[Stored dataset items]
————

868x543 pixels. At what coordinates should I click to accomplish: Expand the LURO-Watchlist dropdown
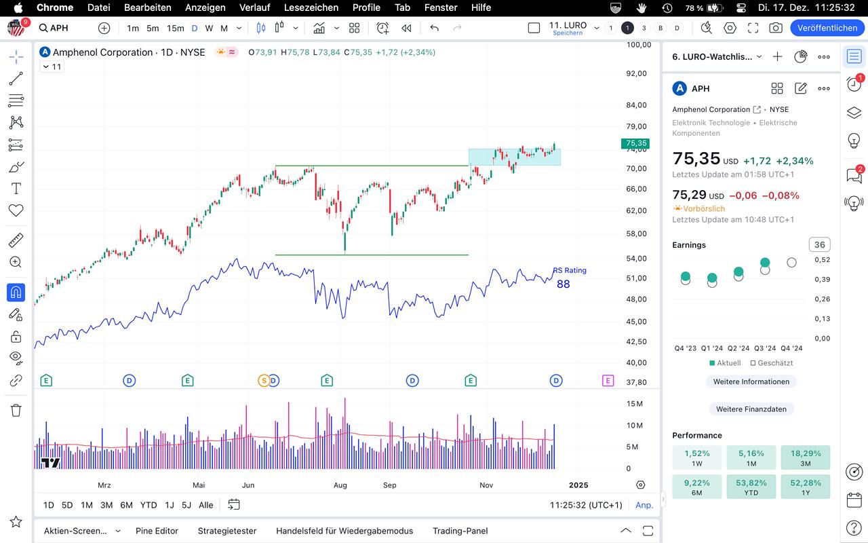(x=759, y=57)
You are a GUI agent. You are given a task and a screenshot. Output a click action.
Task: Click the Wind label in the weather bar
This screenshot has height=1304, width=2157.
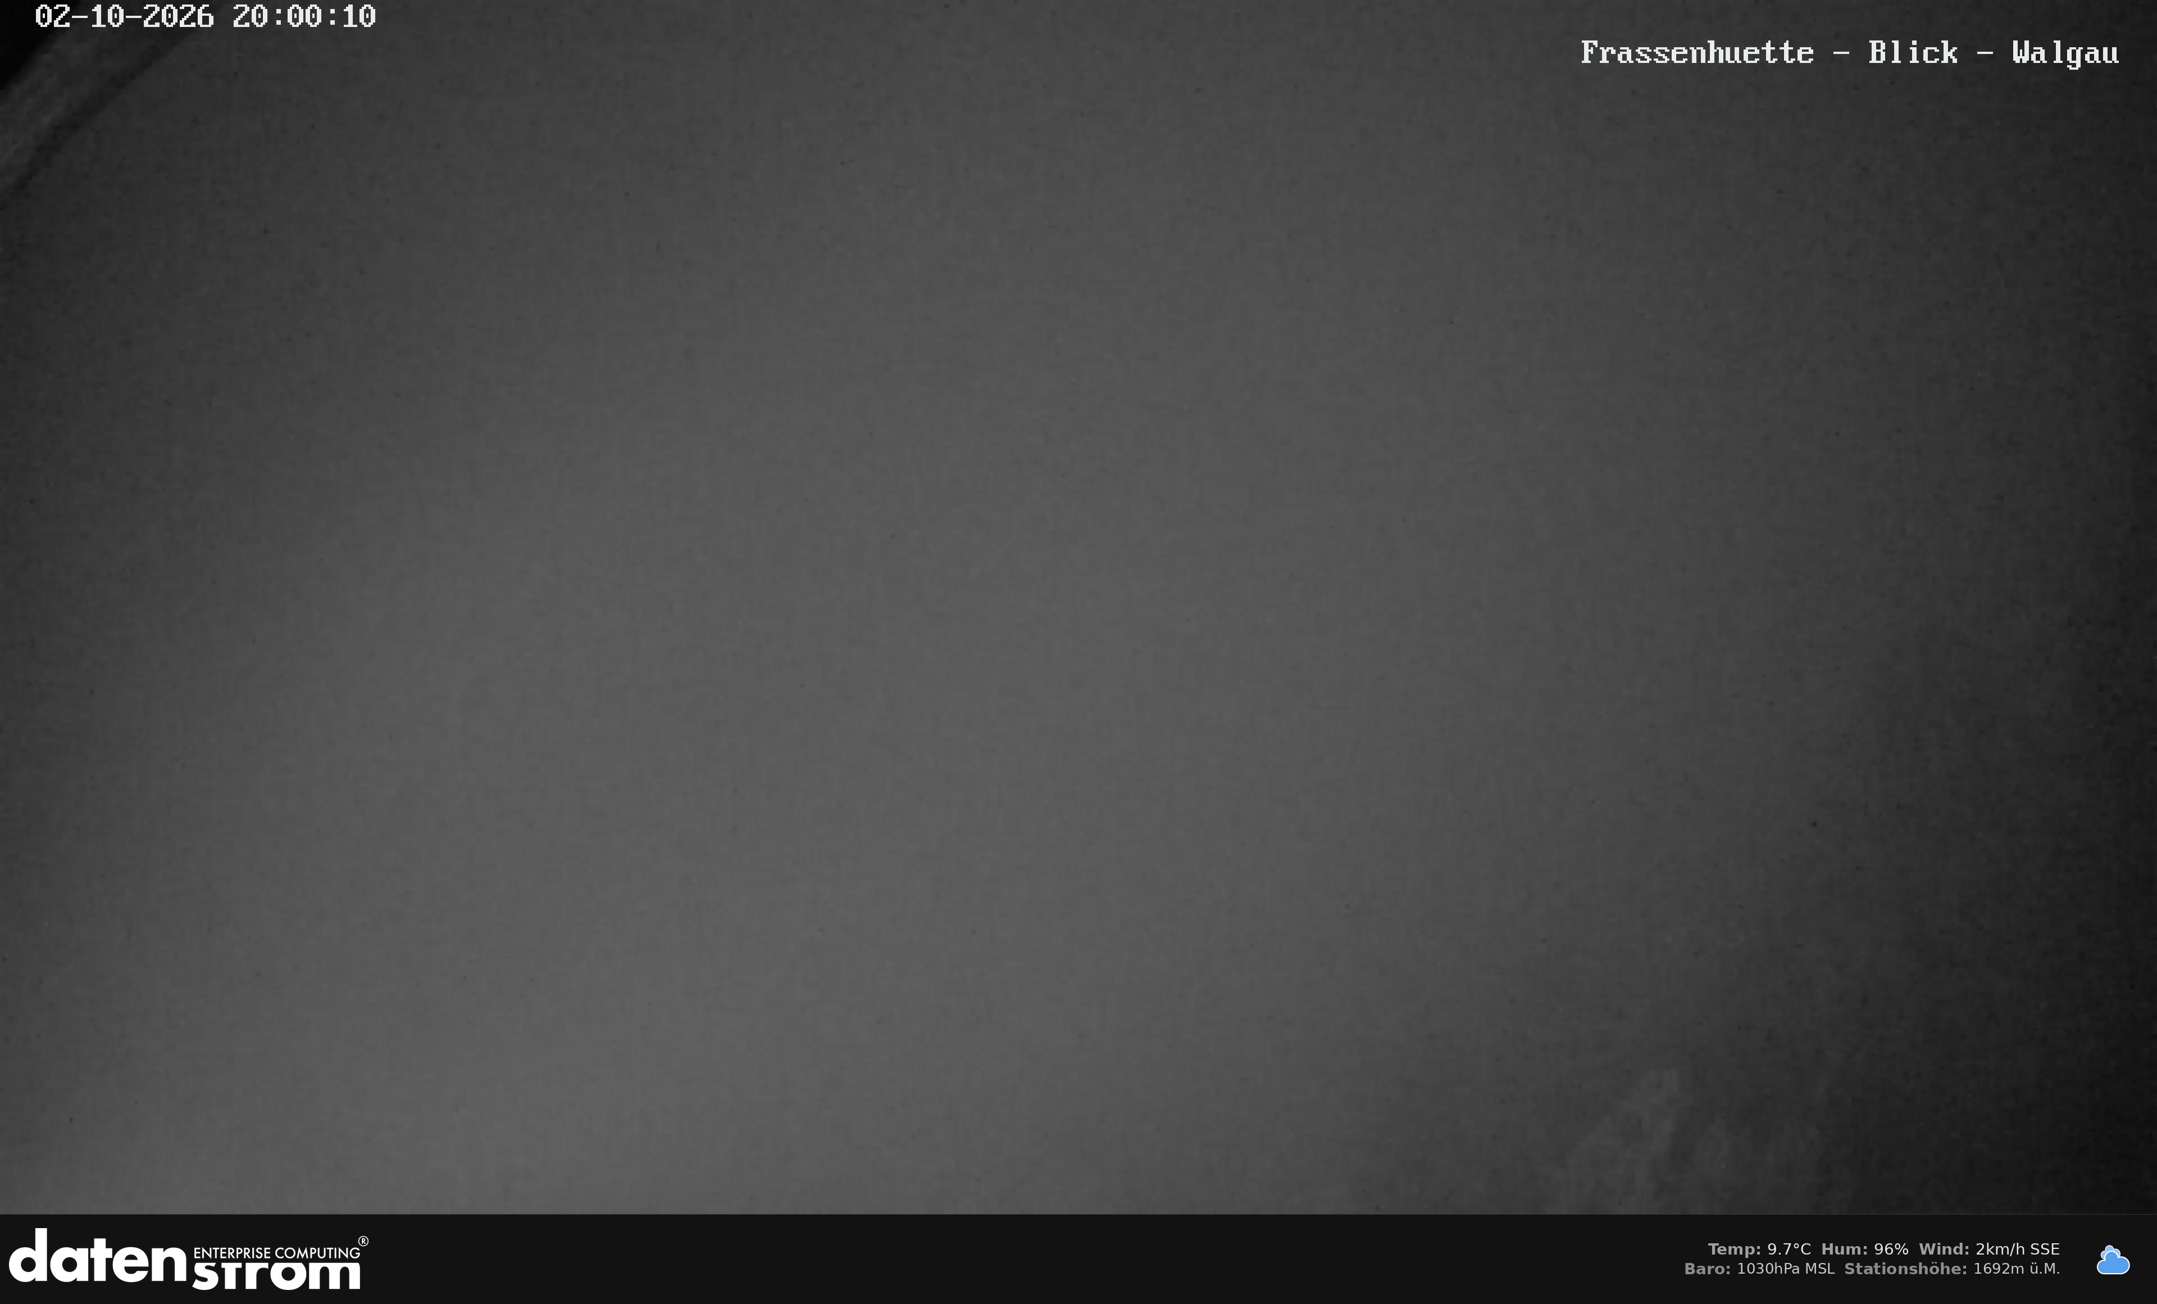[x=1943, y=1249]
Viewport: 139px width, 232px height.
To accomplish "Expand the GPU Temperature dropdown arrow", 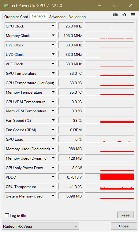I will coord(53,73).
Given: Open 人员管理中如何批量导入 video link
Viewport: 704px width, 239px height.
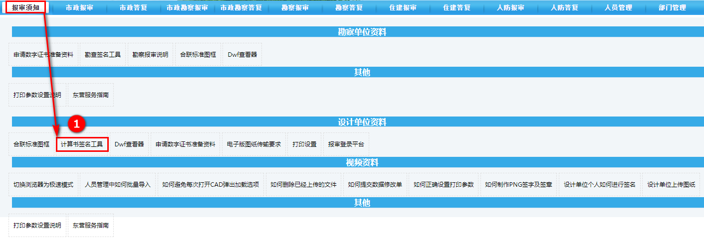Looking at the screenshot, I should click(118, 185).
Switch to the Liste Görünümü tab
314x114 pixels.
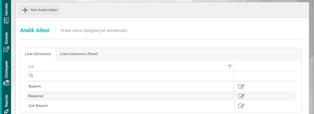click(38, 54)

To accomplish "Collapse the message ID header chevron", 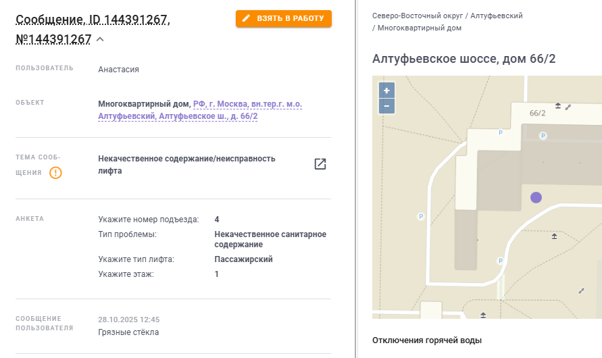I will coord(100,39).
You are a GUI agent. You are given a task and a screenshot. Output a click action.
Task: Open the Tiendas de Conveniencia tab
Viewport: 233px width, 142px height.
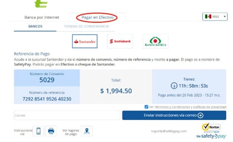[x=86, y=26]
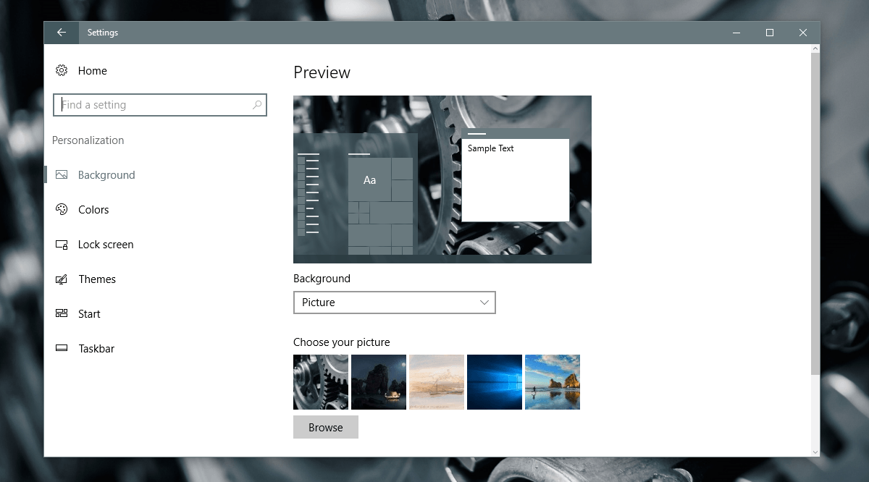Click the Home gear icon
This screenshot has width=869, height=482.
62,70
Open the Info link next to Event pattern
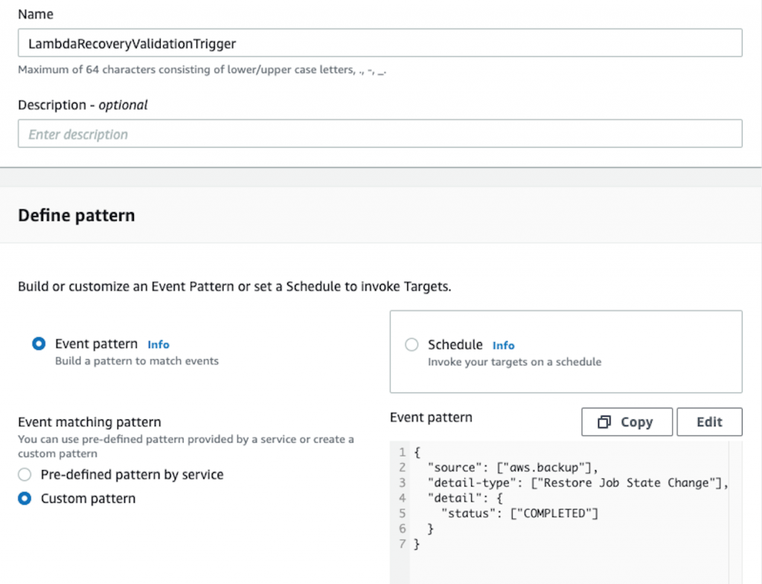The image size is (762, 584). pos(158,344)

————

§ **Required work**: Only the lines from the one containing "Viewport: 233px width, 142px height." through the last line of the entries belong in the answer, given again exactly. Images stay out.

§ **Exercise result**:
Viewport: 233px width, 142px height.
[x=86, y=26]
Click the Home gear icon
This screenshot has width=869, height=482.
62,70
Open the Info link next to Event pattern
The image size is (762, 584). pos(158,344)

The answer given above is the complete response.